Once again, gun control has nothing to do with controlling violent crime. It has everything to do with controlling the masses and keep those at government house in control.


----------



## Yeti-2015 (Dec 15, 2015)

This is why I would never live in California.


----------



## Stockton (Jun 21, 2017)

I think you have this incorrect. There are two sets of laws going forward
and I feel like you may have them confused.

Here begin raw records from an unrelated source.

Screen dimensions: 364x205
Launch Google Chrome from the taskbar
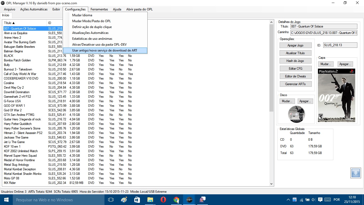point(176,200)
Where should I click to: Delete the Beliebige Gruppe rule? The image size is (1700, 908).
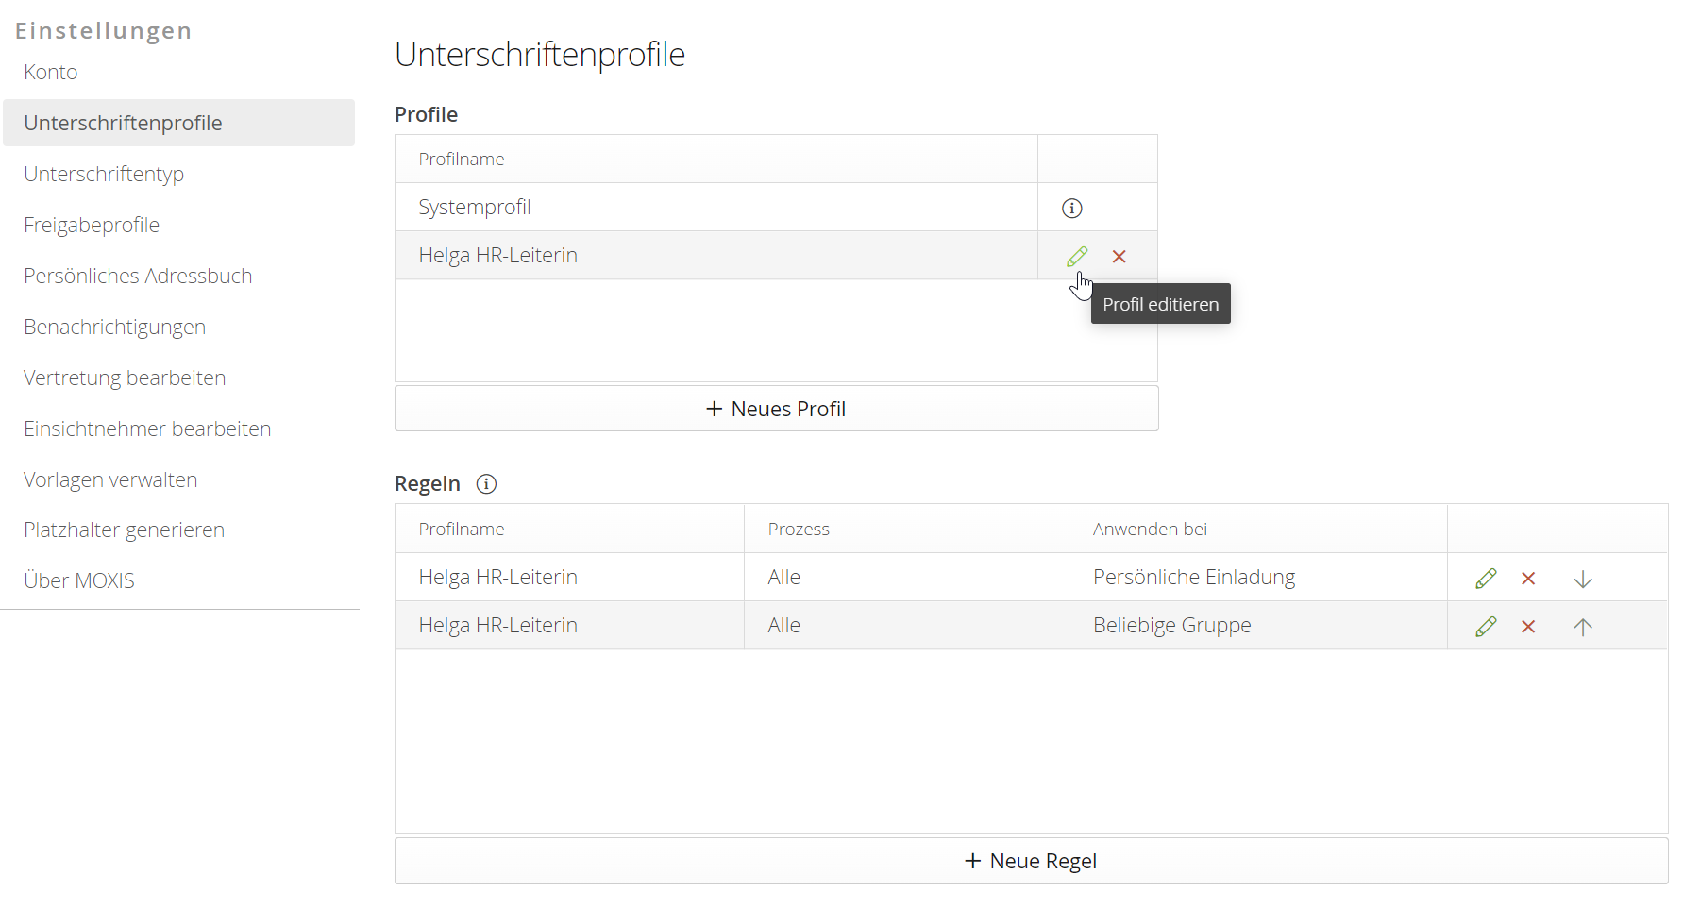tap(1528, 625)
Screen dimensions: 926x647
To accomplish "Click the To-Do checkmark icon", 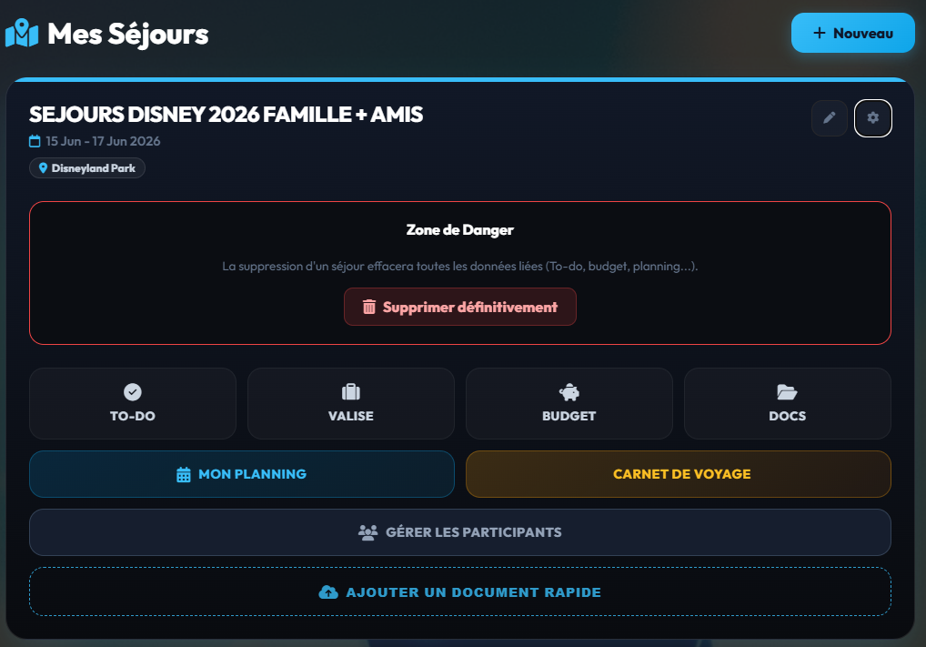I will (x=133, y=392).
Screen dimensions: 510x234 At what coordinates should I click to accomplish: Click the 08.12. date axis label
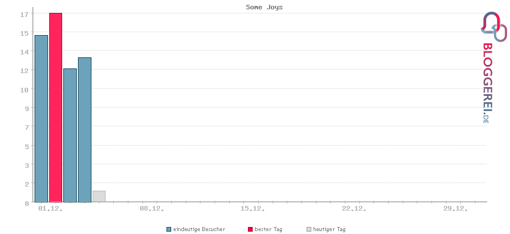[151, 208]
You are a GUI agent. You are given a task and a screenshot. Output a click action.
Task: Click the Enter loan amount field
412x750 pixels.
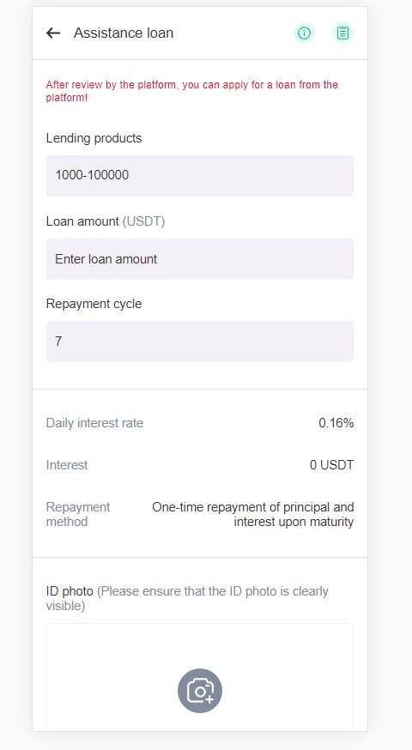click(x=200, y=259)
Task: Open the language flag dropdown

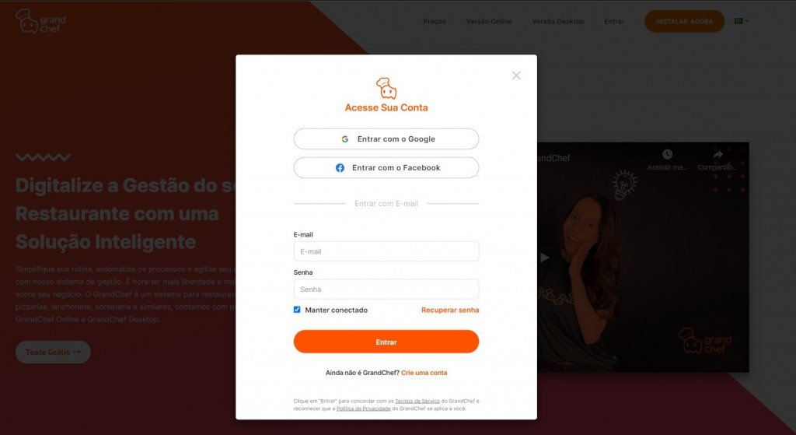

The DA is saying don't reduce sentences for those who USE firearms
illegally. That is what his letter said. There is another set of laws aimed
at increasing penalties for those who violate gun regulations. I'm
sure you can see that hypocrisy. Use a gun less time = can't follow
the archaic rules more time.

At least that is how I read it @Sasquatch


----------



## Sasquatch (Dec 12, 2014)

Stockton said:


> I think you have this incorrect. There are two sets of laws going forward
> and I feel like you may have them confused.
> 
> The DA is saying don't reduce sentences for those who USE firearms
> ...


No I get it. I wasn't talking about the bills, although they are part of the story/letter. I waa talking about the line in the letter where Rackakuas admits gun laws are getting tougher as a means to disarm law abiding citizens. The red underlined sentence.

Sent from my SM-G900V using Tapatalk


----------



## Stockton (Jun 21, 2017)

Sasquatch said:


> No I get it. I wasn't talking about the bills, although they are part of the story/letter. I waa talking about the line in the letter where Rackakuas admits gun laws are getting tougher as a means to disarm law abiding citizens. The red underlined sentence.
> 
> Sent from my SM-G900V using Tapatalk


I'll go back and look a 3rd time. I saw that he pointed it out.
I didn't see where he agreed with it? Also the next sentence
he points out his plea. It was not to decriminalize the use of
guns by felons.


----------



## MisterMills357 (Apr 15, 2015)

Once again proving that there really is a war going on, between freedom and slavery. And the slave drivers have been winning for a lot of years. Never give in to the louts, and fight them.


----------



## Jammer Six (Jun 2, 2017)

I disagree with your assessment. The way it's written, it could have been a protest, an exaggeration or just hyperbole. It's no more true than if you or I had written that letter and made that claim, because the OCDA doesn't have any inside information on what the California legislature is doing or why it's doing it. If he had said "...at a time when sperm whales are migrating" it wouldn't have been proof that sperm whales are migrating, or even that sperm whales migrate. You're seeing what you're looking for instead of reading what's there.


----------